== RECORDS PROVIDED ==

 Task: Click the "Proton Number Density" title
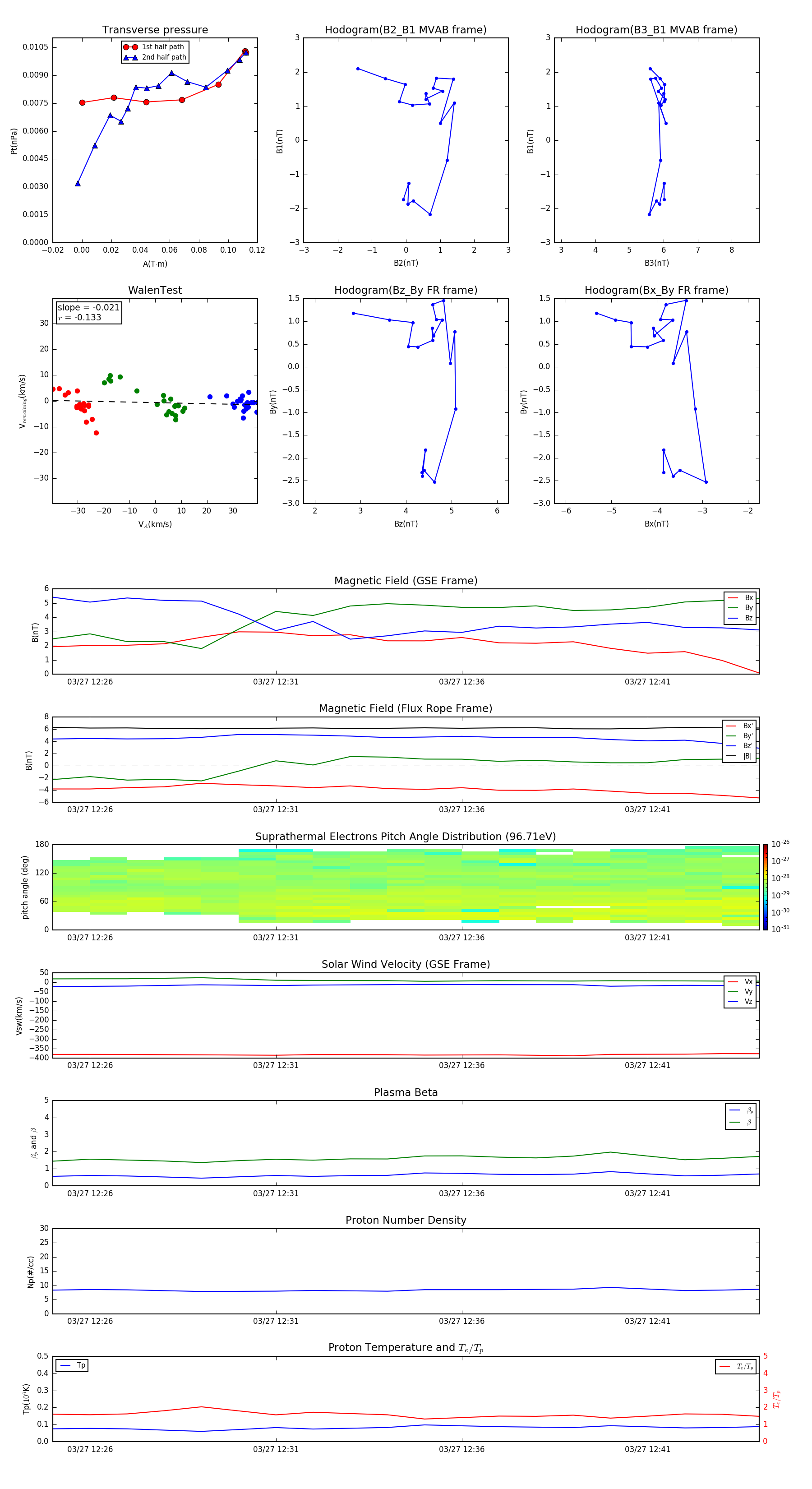[x=406, y=1220]
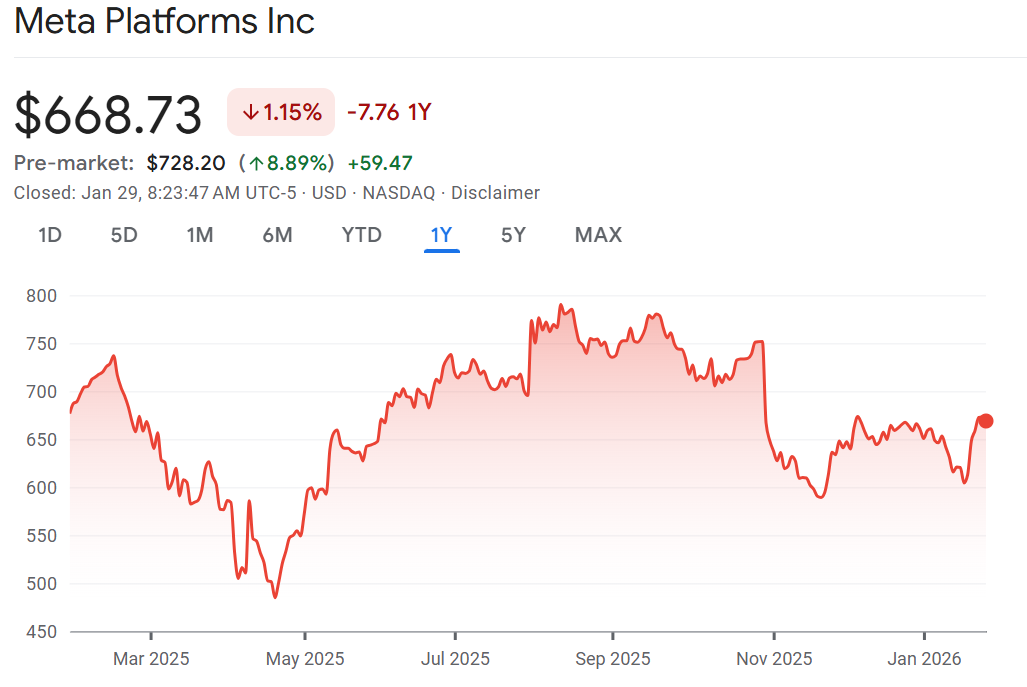Click the 800 y-axis label
The width and height of the screenshot is (1027, 687).
coord(41,296)
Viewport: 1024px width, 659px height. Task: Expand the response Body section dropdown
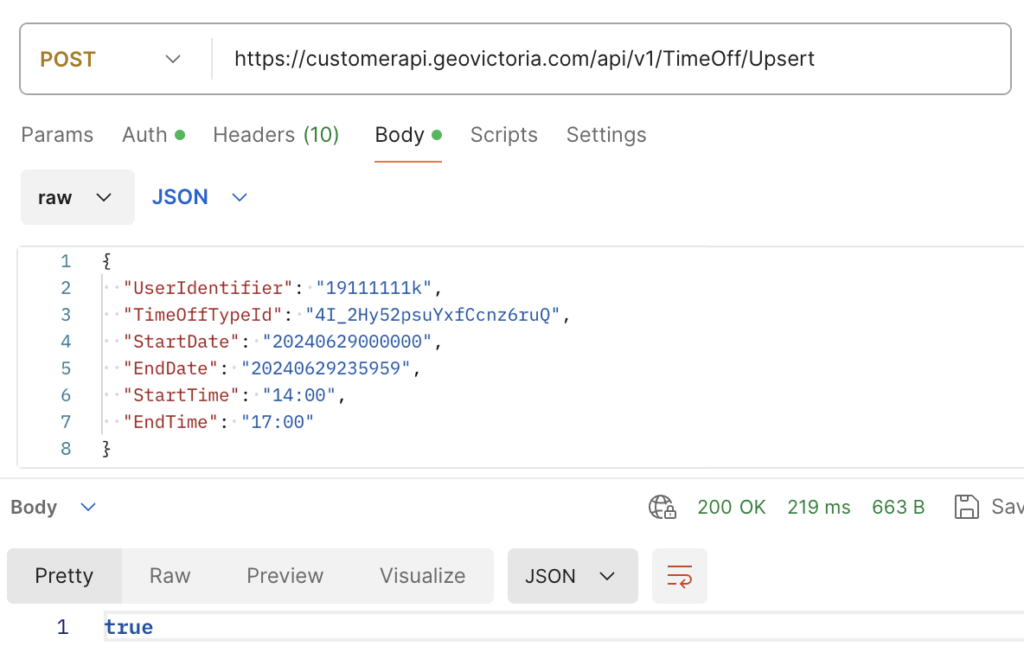53,507
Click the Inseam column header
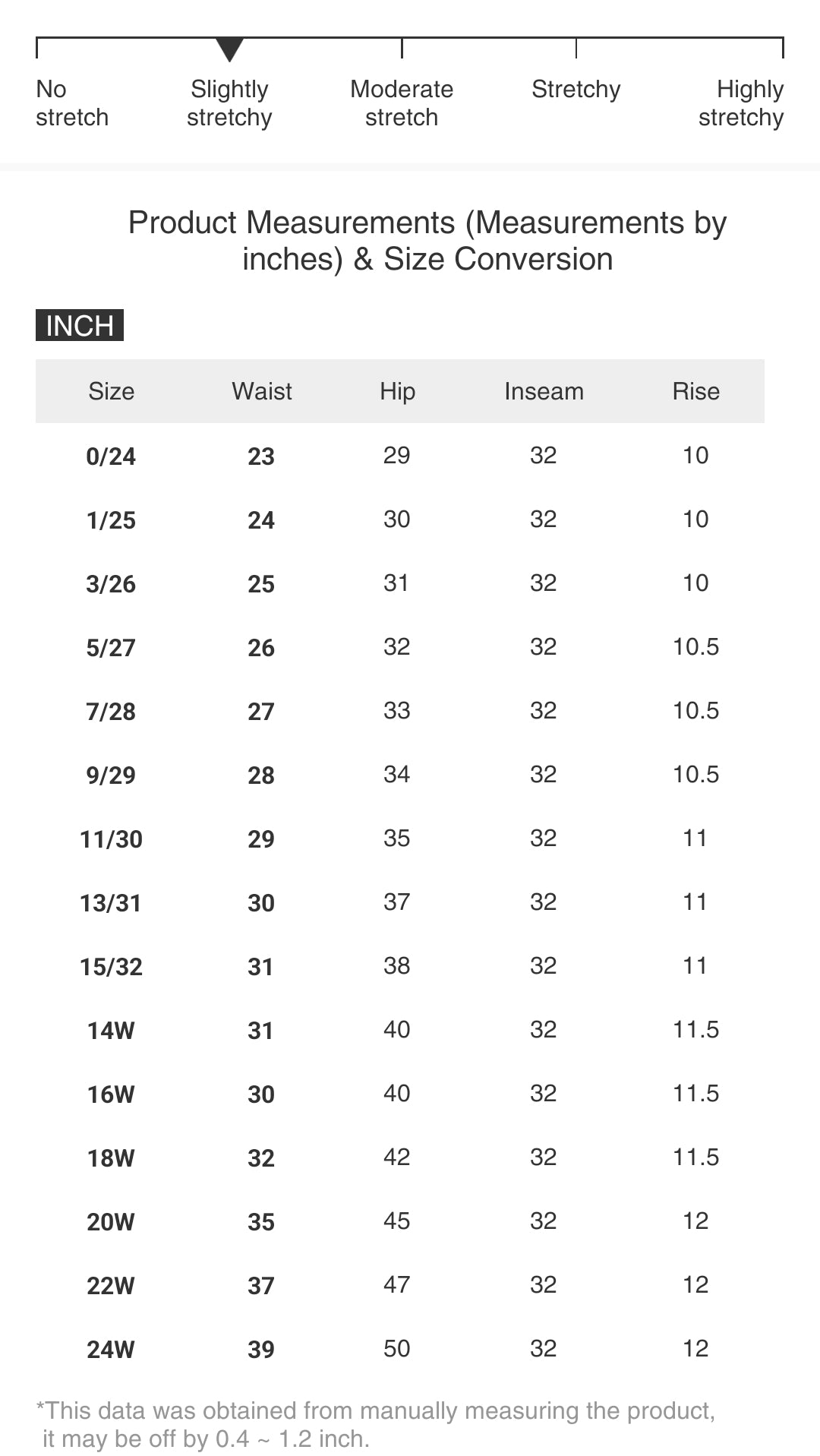The height and width of the screenshot is (1456, 820). [544, 391]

===

◆ **TASK REQUIREMENTS**
Retype the lines above exactly, no pictures.

◆ **FINISHED EXERCISE**
 Task: Click the "Proton Number Density" title
[x=406, y=1220]
Click the 800 y-axis label
The width and height of the screenshot is (1027, 687).
coord(41,296)
Viewport: 1024px width, 659px height. Task: Expand the response Body section dropdown
53,507
Click the Inseam column header
The height and width of the screenshot is (1456, 820). [544, 391]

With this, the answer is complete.